Oracle VM discussion

I have been having internal discussions with a few groups about Oracle VM. I was surprised to find out that this technology has been used internally for more than a year. The two  biggest users are the hosted data centers and Oracle Education. The data center has a policy to deploy images. The education group deploys the hands on seminars and classes using VM images to a server farm.

The product is free to download and use, support cost money. All of the Oracle product suite is supported on this product because engineering has been submitting code changes to the Xen source for a while and testing the product matrix for a while. Complete information can be found in Metalink in Note 464754.1

Paravirtualization means that the operating system knows that it is running in a VM environment. The os hides the fact and presents a standard interface to the applications. PVM is available for Linux with a modified kernel. This allows you to run this on older hardware that does not support hardware virtualization. It is supported in 64-bit and scales upto a 64 core system as well. Each VM can support upto 32 virtual CPUs to aggregate SMP or multi-core chips.

The Oracle VM Manager is currently an XE version of the database with an OC4J connector. The manager is currently only supported on Linux (next release will be Windows) and is manageable from a browser. We are currently building a suite of VMs that incorporate the Oracle stack of applicaitons. We are currently delivering a Linux image. Next will be the database and applicaiton server images pre-installed.

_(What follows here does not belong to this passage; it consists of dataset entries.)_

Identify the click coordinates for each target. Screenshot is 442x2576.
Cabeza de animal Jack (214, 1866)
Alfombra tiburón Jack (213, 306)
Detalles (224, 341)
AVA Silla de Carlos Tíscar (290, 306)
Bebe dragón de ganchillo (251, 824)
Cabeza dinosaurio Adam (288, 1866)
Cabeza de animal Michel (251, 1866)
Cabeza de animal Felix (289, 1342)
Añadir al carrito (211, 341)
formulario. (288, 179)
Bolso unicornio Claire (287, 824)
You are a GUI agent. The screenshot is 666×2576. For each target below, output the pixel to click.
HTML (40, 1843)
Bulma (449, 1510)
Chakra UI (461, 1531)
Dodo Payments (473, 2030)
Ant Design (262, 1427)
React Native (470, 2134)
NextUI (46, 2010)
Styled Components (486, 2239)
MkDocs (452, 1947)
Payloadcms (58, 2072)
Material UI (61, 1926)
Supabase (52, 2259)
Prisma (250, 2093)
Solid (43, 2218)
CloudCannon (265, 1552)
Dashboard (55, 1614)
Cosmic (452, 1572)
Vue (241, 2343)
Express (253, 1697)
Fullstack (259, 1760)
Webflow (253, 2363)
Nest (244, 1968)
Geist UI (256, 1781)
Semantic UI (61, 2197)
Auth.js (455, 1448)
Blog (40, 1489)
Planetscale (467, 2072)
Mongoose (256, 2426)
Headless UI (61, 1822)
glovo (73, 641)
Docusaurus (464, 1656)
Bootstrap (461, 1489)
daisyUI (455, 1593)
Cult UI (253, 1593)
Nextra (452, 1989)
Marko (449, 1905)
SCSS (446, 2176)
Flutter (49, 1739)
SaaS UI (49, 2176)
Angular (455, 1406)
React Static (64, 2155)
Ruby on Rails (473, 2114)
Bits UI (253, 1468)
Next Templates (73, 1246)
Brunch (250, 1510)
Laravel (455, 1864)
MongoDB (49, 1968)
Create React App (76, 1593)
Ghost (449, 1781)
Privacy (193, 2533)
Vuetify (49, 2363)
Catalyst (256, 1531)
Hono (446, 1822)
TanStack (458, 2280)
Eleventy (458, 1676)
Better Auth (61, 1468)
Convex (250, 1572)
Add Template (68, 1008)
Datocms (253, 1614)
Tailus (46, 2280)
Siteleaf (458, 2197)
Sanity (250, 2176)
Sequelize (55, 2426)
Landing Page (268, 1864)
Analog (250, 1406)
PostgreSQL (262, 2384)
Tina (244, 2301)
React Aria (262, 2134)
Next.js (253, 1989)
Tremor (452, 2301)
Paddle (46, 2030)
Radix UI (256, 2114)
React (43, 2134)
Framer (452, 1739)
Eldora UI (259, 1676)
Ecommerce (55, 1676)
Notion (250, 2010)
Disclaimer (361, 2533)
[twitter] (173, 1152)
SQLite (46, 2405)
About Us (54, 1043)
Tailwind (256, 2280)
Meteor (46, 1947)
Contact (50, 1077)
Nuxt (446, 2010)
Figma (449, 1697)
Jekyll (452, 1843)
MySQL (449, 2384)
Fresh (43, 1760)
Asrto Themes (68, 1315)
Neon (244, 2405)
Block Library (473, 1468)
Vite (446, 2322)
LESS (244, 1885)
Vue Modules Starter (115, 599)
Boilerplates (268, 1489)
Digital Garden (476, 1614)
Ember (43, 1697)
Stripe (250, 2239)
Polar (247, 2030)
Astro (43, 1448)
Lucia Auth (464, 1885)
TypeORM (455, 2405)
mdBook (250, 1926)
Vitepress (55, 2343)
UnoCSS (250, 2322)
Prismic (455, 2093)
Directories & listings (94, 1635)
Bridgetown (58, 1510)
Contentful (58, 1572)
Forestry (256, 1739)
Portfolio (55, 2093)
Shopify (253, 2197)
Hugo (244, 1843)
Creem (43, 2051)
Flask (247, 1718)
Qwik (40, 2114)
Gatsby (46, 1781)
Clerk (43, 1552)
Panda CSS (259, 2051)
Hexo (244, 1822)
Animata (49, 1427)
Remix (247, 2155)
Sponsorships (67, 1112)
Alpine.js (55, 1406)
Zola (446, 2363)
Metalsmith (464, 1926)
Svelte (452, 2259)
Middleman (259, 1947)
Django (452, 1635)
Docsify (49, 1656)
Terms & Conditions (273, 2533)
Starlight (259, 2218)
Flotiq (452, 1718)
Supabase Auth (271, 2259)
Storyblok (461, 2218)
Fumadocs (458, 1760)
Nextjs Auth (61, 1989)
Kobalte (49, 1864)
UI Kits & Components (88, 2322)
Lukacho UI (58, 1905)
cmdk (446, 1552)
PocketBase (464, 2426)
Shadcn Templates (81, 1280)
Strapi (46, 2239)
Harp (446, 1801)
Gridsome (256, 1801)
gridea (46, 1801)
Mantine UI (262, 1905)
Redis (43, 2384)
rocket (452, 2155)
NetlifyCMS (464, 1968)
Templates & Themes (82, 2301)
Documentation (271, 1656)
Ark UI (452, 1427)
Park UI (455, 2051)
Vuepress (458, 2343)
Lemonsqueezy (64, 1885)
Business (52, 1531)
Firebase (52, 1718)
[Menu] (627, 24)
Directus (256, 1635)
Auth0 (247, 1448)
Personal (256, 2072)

Pricing on the product is no license cost, no live migration cost, no management cost. Support cost is $499 for 2 processor per system per year or $999 for unlimited processors. In OnDemand we went from 6 dual processor boxes (2 prod, 2 dev, and 2 test) consuming 2010 wats at 100% load. If we consolidate this and move dev and test onto the same box we can reduce the box count to four and power consumption to 1180 watts. If we virtualized everything and run production middle tier and database on the same box but different VM instances we can consolidate this to one box and have the middle tier and database dev and test on the other box. We went from 6 systems that were mostly idle to two systems that support multi-tier applicaitons as well as dev and test consuming 660 watts of power. This allows us to reduce server footprint, heat consumption, and keep the management and administration the same.

According to IDC, virtualization is considered a mainstream technology with 22% servers virtualized today with 45% in 12 months. The market should tripple in the next four years with focus on disaster recovery, offsetting new data center construction, and power savings.

The big benefit for this technology is to simplify evaluation and deployment of software. Instead of installing and configurating the operating system and application, we can create a template and allow these templates to be deployed and modified. The time to modify a template is significantly less than the time required to deploy the entire solution. This is a significant potential for partners and ISVs to sell an entire configured solution and not a product that needs consulting to configure and install.

sorry for the non-technical and somewhat repeat of information. These are notes from a webcast that happened yesterday. I figured that the next step would be to go to a vendor that is selling this product and listen to one of their presentations. I also purchased two books. The first is http://www.amazon.com/Definitive-Hypervisor-Prentice-Software-Development/dp/013234971X/ref=pd_bbs_sr_1?ie=UTF8&s=books&qid=1197562056&sr=1-1
which is the Definitive Guide to the Xen Hypervisor by David Chisnall. The second is http://www.amazon.com/Definitive-Hypervisor-Prentice-Software-Development/dp/013234971X/ref=pd_bbs_sr_1?ie=UTF8&s=books&qid=1197562056&sr=1-1
 which is Virtualization with Xen by David Williams. I have ordered these books but have not received them yet.